#### EXERCISE SET
(1) Rewrite the paragraph that begins "I've lived in the UK for a decade" from the blog post about living in London as a shorter version that keeps its main facts.
(2) Which church does the London blog post say you will see after turning right onto Pont Street?

Assuming that things are getting back to somewhat of a normal, should you consider moving to London in 2021?
I’ve lived in the UK for a decade, and in London for about two years. Prior to moving here, I lived in Sheffield and Oxford. This gave me the opportunity to get a real feel for what it is like to live in London as opposed to other places in the UK.
My intention is not to make another list of good versus bad things about London – there are plenty on Google. In this blog, I want to provide you with a personalised overview of what is like to live in the UK capital.
These are my main pros and cons, and they don’t touch on living costs, employment opportunities or Brexit-related legalities but on other aspects, which over time can become deal breakers or lovely aspects of living in a place.
Why London is great
International city. It is difficult to understand just how diverse London is until you live in it. As a tourist, you get some taste but not the full flavour of it.
Yes, there is always something going on that allows you to learn about other peoples and cultures: from art galleries, social clubs and techno parties to university lectures, conferences and museum tours, London offers an inexhaustive list of to-do things through which you can engage with the entire world (virtually or literally).
But that’s not necessarily what I mean by “international city”. I like to walk around London, from Covent Garden, down on Piccadilly street, through Mayfair, across Hyde Park, onto South Kensington and Chelsea and observe people from all over the world strolling, driving, shopping, talking, having coffee outside during summer days and dressed in colourful layers in winter.
Different languages, styles and perfumes, surrounded by beautiful architecture, with plenty of great places to sit down, recover and continue exploring. This is the soul of London to me.
The sunsets are amazing. I’ve always said to my friends that I love to walk towards the end of High Street Kensington at dusk because of how the sun sets over the small bridge that links with Hammersmith. They thought I was crazy. So they bought me a decaf.
You tell me if I’m insane. If you move to London, here is a route you can take at sunset to see the sunlight change the city landscape before your eyes as the night approaches. Start the journey at sunset – the time of the year is not as important, but I prefer the sun beams in summer because they last longer.
From Knightsbridge tube station, go down Sloane Street and turn right on Pont Street where you’ll see the St. Columba’s Church of Scotland – an ivory building surrounded by crimson brick luxury apartments. Until now, the sunset was behind the buildings and only a golden aura around the buildings was visible.
Head towards the church on Pont Street and turn left on Walton Street. Right about now you should see the dim twilight sun illuminating a cosy, white street with different shops on both sides – cafes, interior designers and fashion outlets.

#### GIVEN ENTRIES

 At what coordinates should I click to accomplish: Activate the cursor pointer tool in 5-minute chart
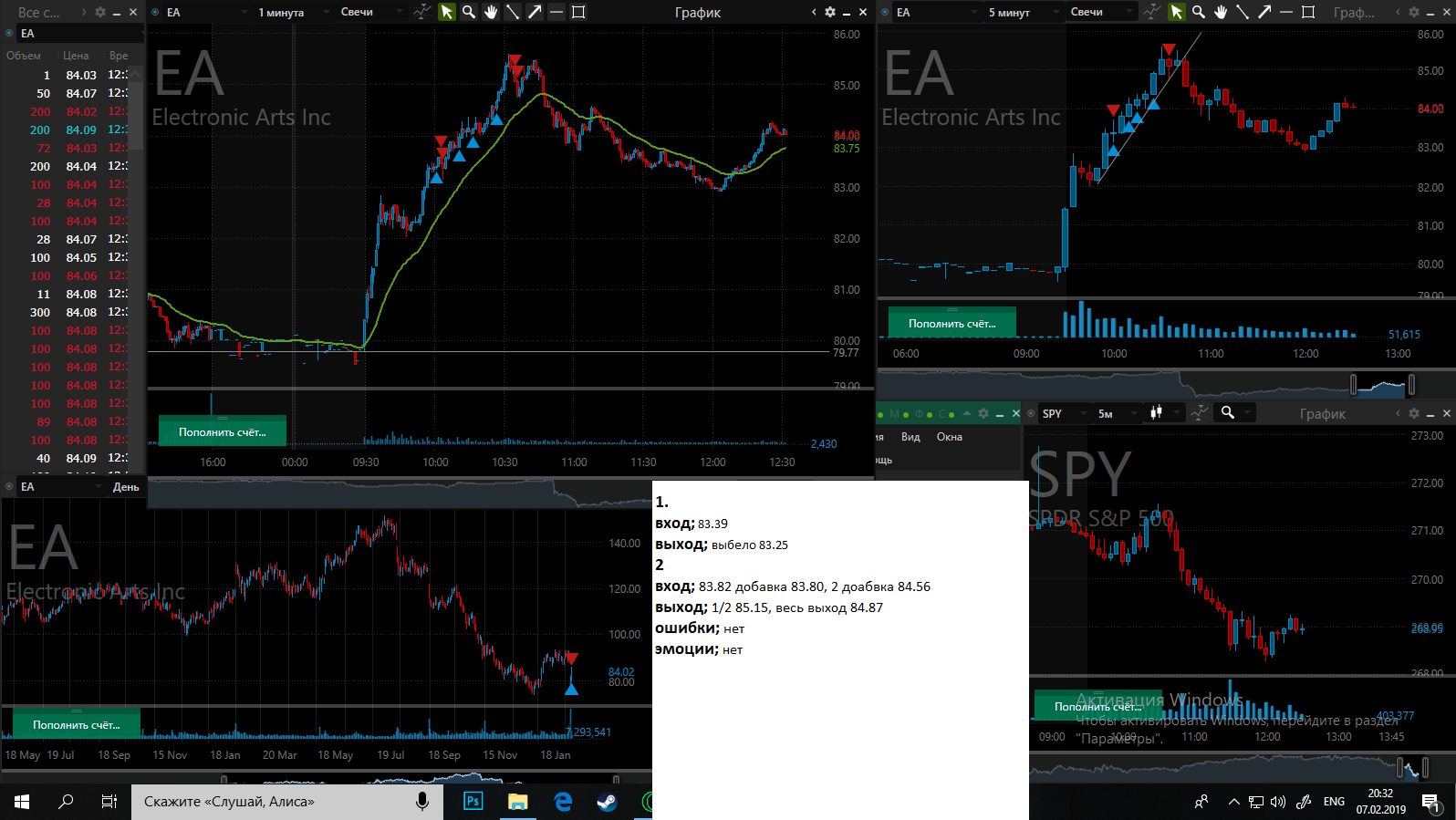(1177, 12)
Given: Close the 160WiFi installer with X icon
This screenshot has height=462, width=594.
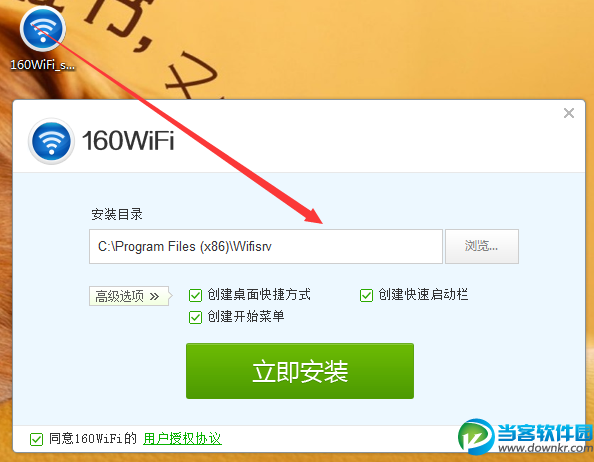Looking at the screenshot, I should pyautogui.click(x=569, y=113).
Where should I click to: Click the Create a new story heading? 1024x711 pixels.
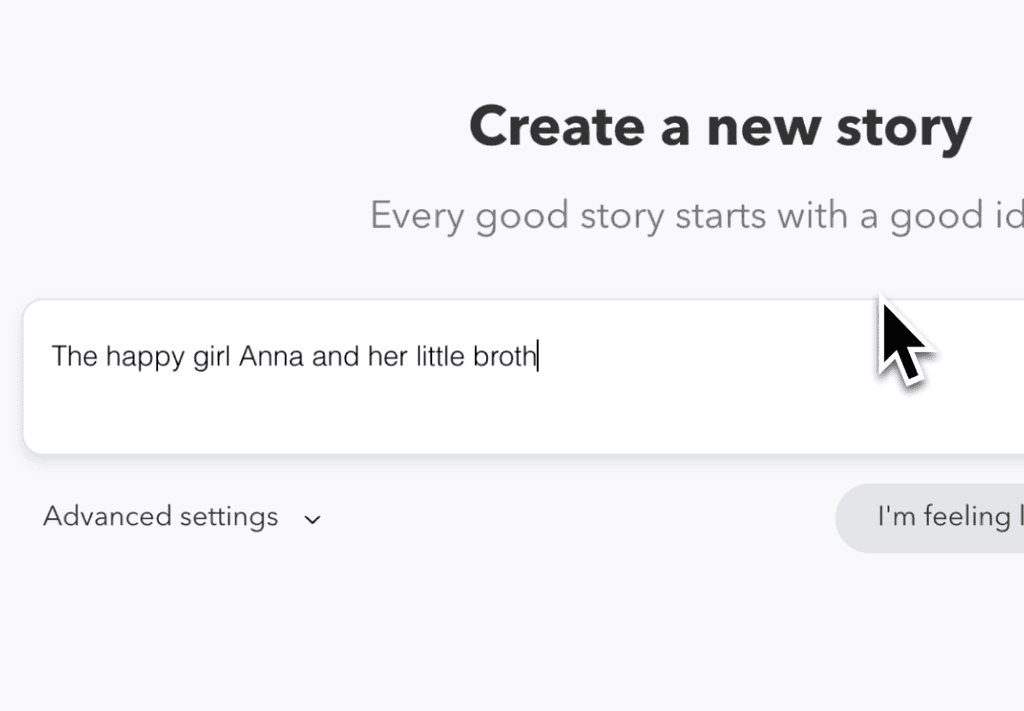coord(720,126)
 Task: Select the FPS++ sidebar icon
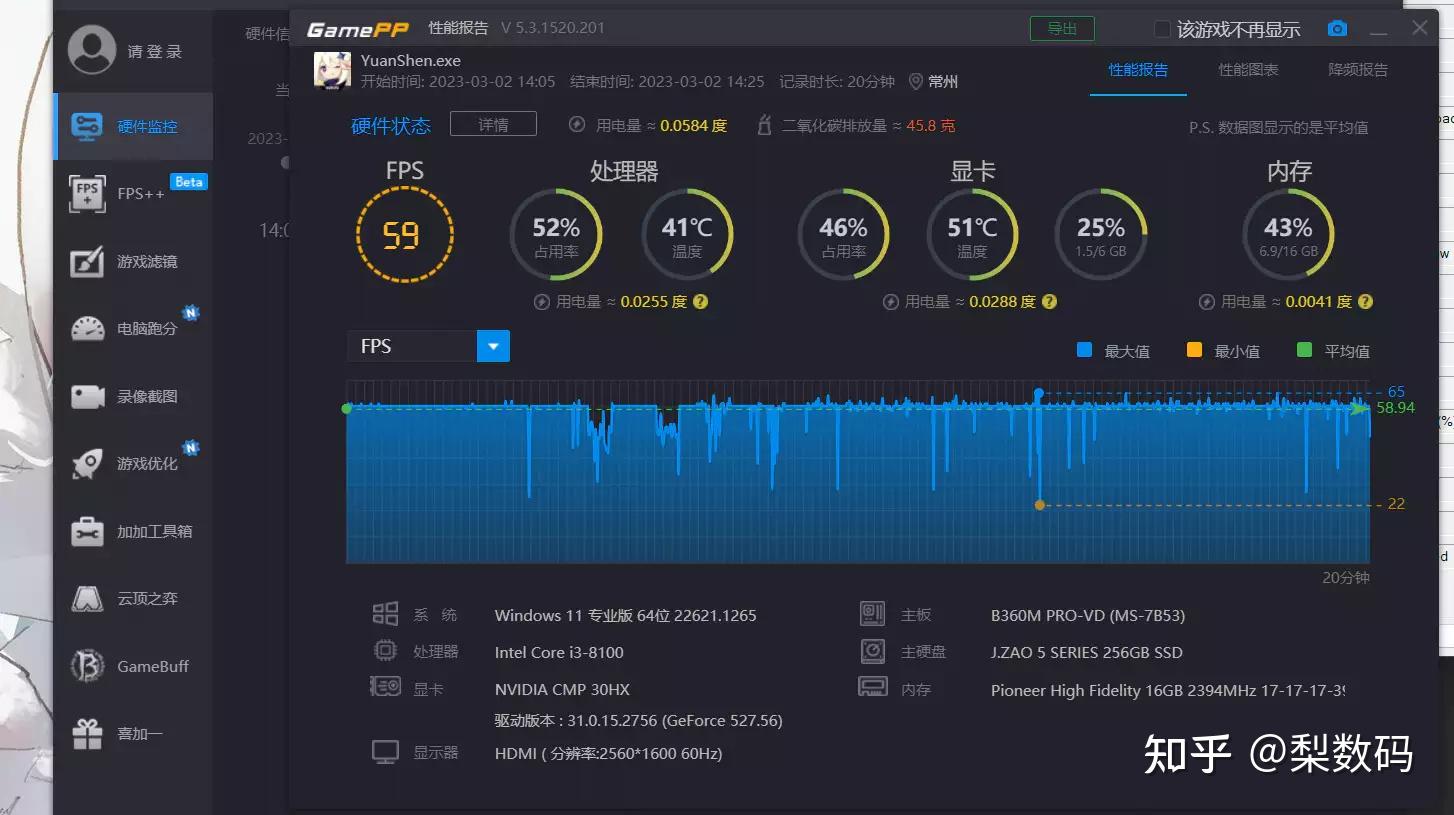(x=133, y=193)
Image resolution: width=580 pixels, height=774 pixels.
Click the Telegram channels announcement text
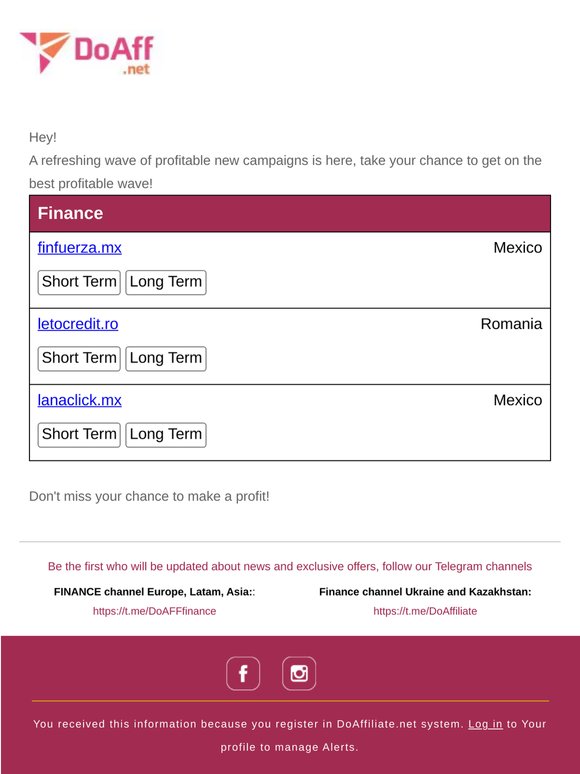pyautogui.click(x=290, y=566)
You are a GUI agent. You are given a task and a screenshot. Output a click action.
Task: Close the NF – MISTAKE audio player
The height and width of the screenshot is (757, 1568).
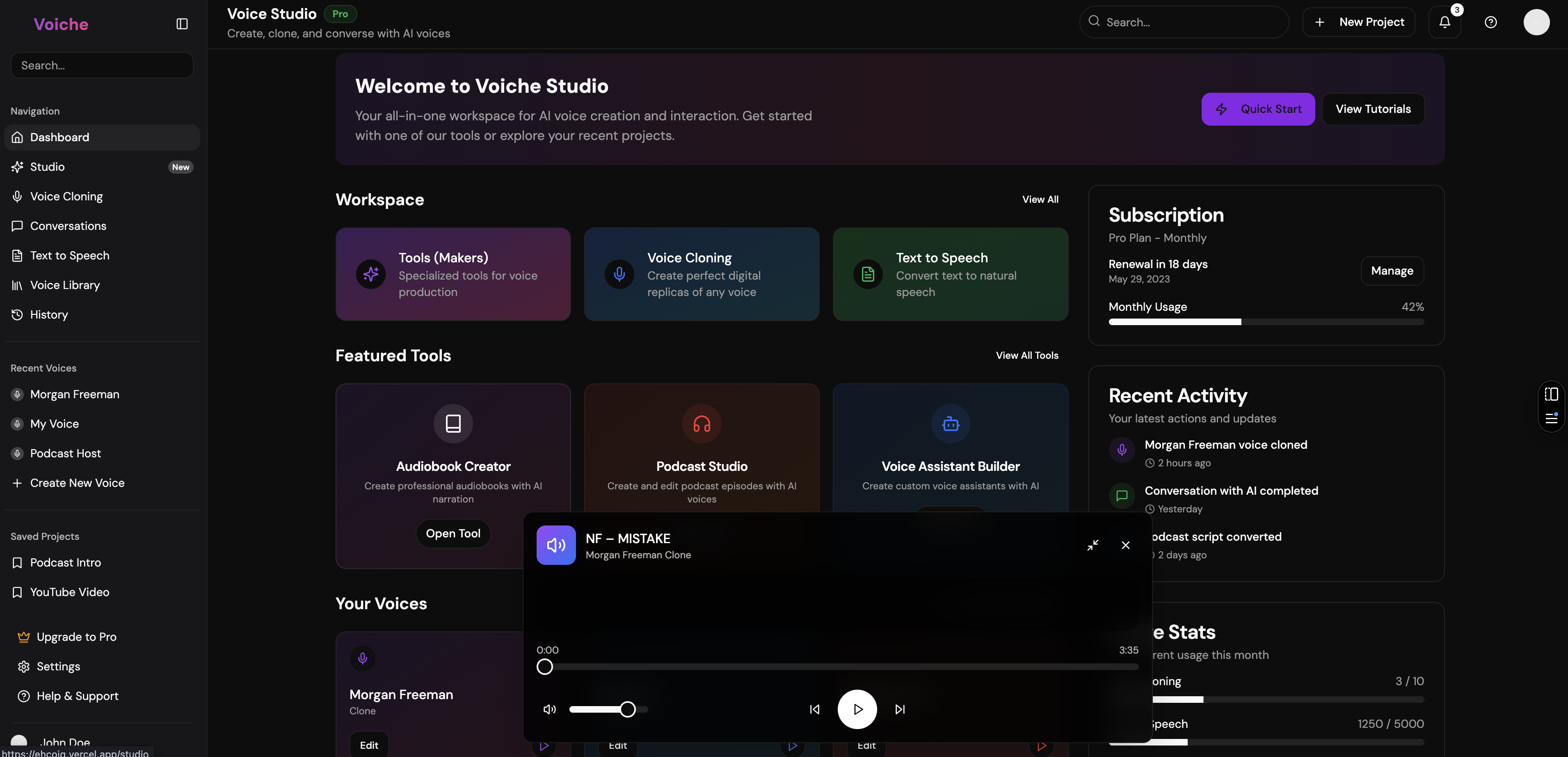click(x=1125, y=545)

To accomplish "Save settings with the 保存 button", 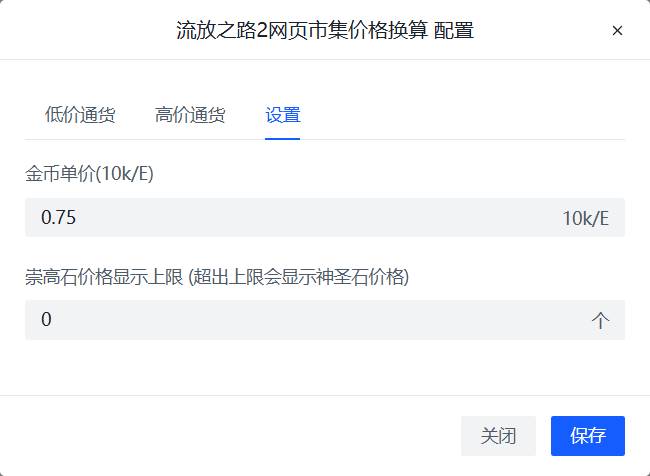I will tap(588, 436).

#### RESULTS
(1) The writer has lived in the UK for ten years, about two of them in London, and before that lived in Sheffield and Oxford. That gave a real sense of how life in London compares with other places in the UK.

(2) St. Columba's Church of Scotland.